Terceiro, o reequilíbrio na oferta e procura de espaço Blob. O desequilíbrio deflacionário causado pela Dencun é fundamentalmente uma distorção temporária. A taxa de utilização do espaço Blob ronda atualmente apenas 20-30%. À medida que aplicações transformadoras emergirem em L2 (jogos Web3, finanças sociais), o espaço Blob irá saturar-se. Quando isso acontecer, as suas taxas multiplicar-se-ão exponencialmente. Analistas preveem que, com o crescimento do volume transacional em L2, as taxas de Blob poderão contribuir entre 30-50% da queima total de ETH em 2026, reativando a trajetória deflacionária de “dinheiro ultrasónico”.
Quarto, avanços na interoperabilidade L2. A fragmentação atual do ecossistema L2 é o principal obstáculo à adoção massiva. Iniciativas como o Superchain da Optimism e o AggLayer da Polygon estão a construir uma camada de liquidez unificada. O mais relevante: esta infraestrutura baseia-se em tecnologia de sequenciador partilhado de L1, permitindo que todos os L2 partilhem os mesmos sequenciadores descentralizados. Isto não só resolveria trocas atómicas cross-chain, como também permitiria que a L1 recuperasse valor (os sequenciadores requerem staking de ETH). Quando os utilizadores puderem navegar entre Base, Arbitrum e Optimism de forma tão fluida quanto entre aplicações, o efeito de rede do ecossistema Ethereum explodirá exponencialmente.
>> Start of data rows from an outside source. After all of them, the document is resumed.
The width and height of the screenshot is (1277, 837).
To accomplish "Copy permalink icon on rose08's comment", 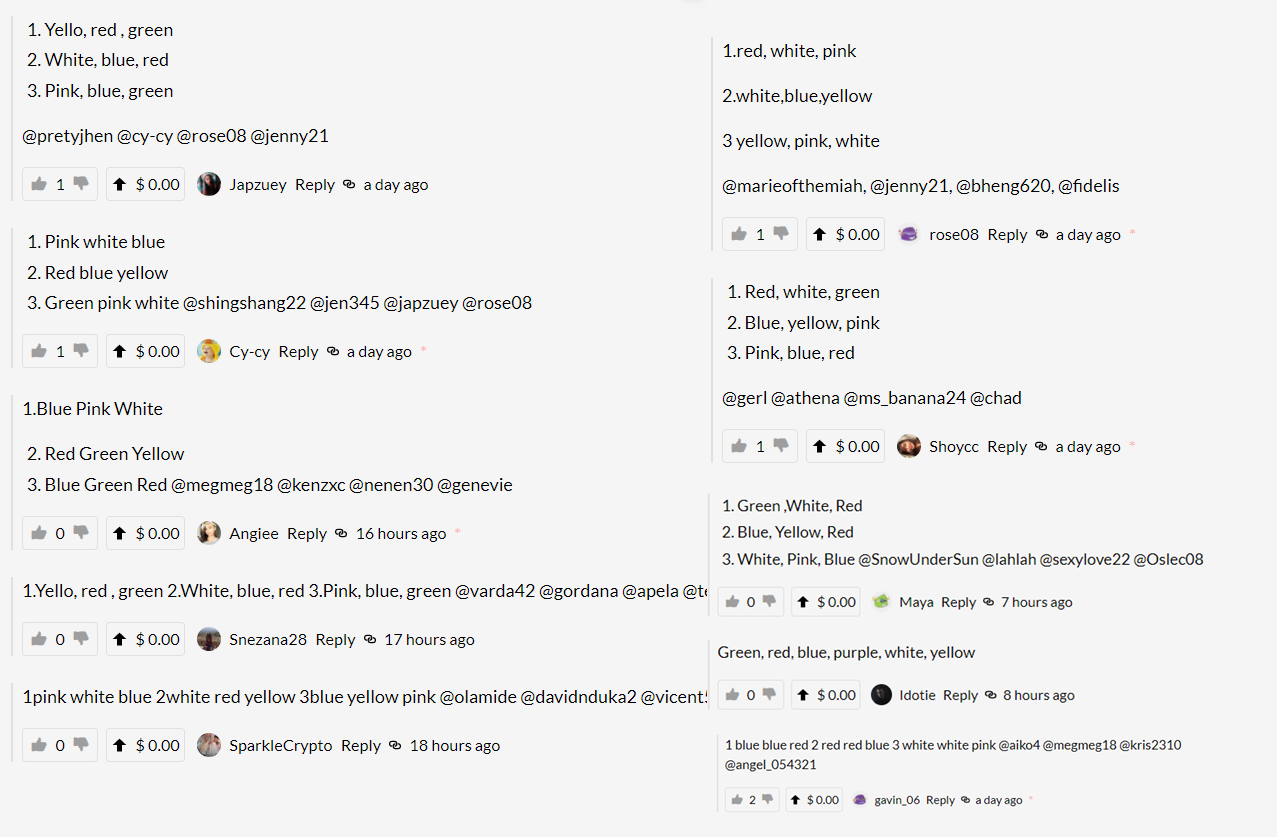I will point(1042,234).
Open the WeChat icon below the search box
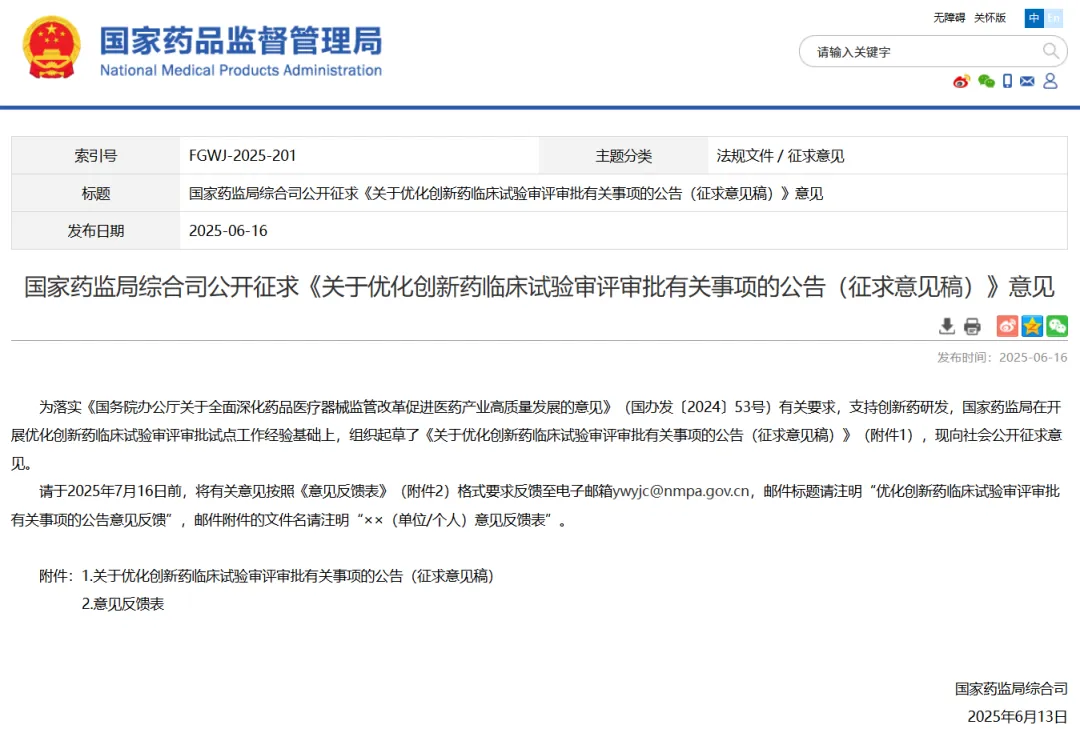This screenshot has height=729, width=1080. click(x=986, y=81)
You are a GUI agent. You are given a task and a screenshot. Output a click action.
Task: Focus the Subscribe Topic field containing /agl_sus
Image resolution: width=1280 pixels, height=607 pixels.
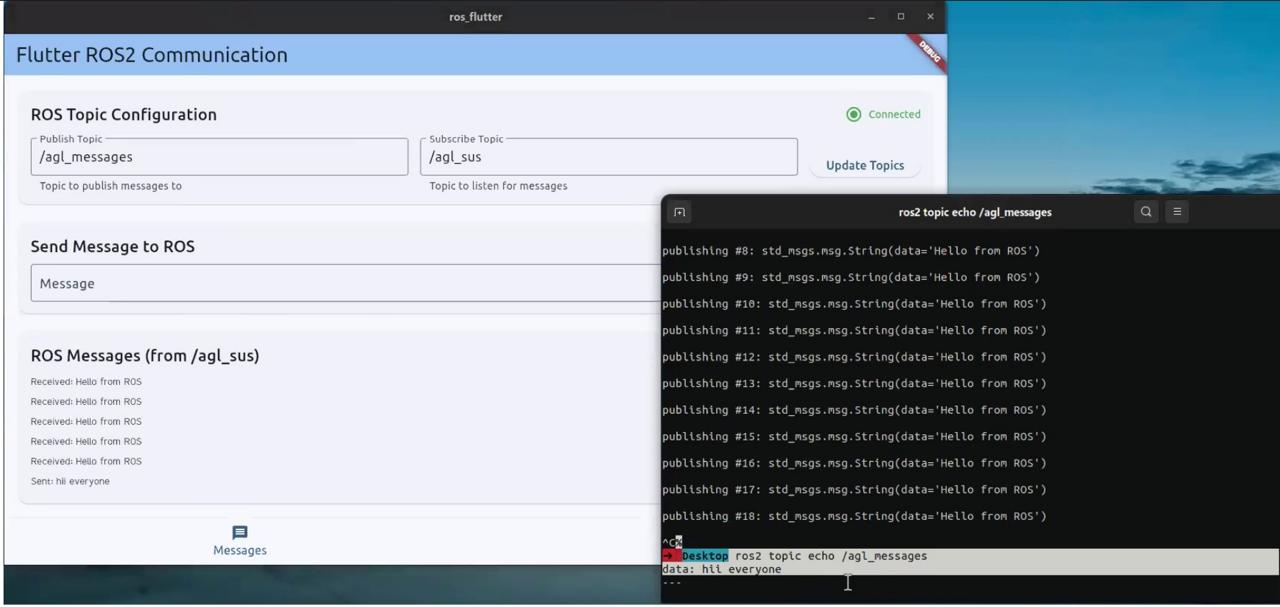[608, 157]
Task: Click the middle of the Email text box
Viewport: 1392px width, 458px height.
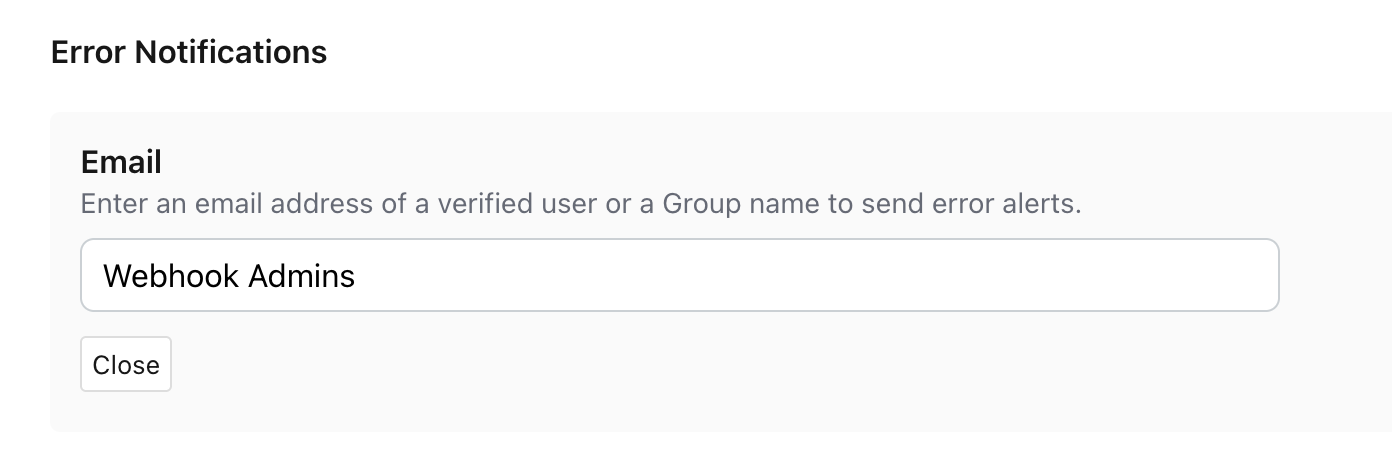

Quinto, a roadmap tecnológica de 2026. A evolução do Ethereum prossegue inexoravelmente. Glamsterdam (primeiro semestre de 2026) irá otimizar a camada de execução, melhorando drasticamente a eficiência de desenvolvimento e a segurança dos contratos, reduzindo custos transacionais e preparando o terreno para finanças descentralizadas de grau institucional. Hegota (segundo semestre) e as Árvores de Verkle são componentes críticos no jogo final. As Árvores de Verkle permitirão clientes sem estado, permitindo que utilizadores verifiquem a integridade do Ethereum em dispositivos móveis ou navegadores sem descarregar terabytes de dados históricos. Isto posicionaria o Ethereum décadas à frente de qualquer concorrente em descentralização verificável.
A mudança de modelo: de especulação minorista a infraestrutura global
O “desempenho insatisfatório” do Ethereum em 2025 não reflete fracasso, mas uma transformação dolorosa: de uma “plataforma especulativa minorista” para uma “infraestrutura financeira global”. A rede sacrificou receitas de L1 a curto prazo para alcançar escalabilidade ilimitada. Priorizou conformidade regulatória e solidez de segurança acima de aumentos acelerados de preço, fortalecendo a sua posição como base para ativos de grau institucional.
Esta mudança fundamental no modelo de negócio—de consumidor direto (B2C) para fornecedor de infraestrutura (B2B)—de captação de comissões transacionais para se tornar numa camada de liquidação planetária, explica a divergência atual. Para os investidores, o Ethereum em 2026 é análogo à Microsoft na década de 2010, quando transitava para serviços na cloud: embora o preço das ações estivesse temporariamente deprimido, enfrentando pressão competitiva emergente, os seus efeitos de rede profundos e forças estruturais acumulavam energia para a próxima fase de expansão.
A questão fundamental não é se o Ethereum pode recuperar valor, mas quando o mercado reconhecerá a magnitude desta transformação estratégica.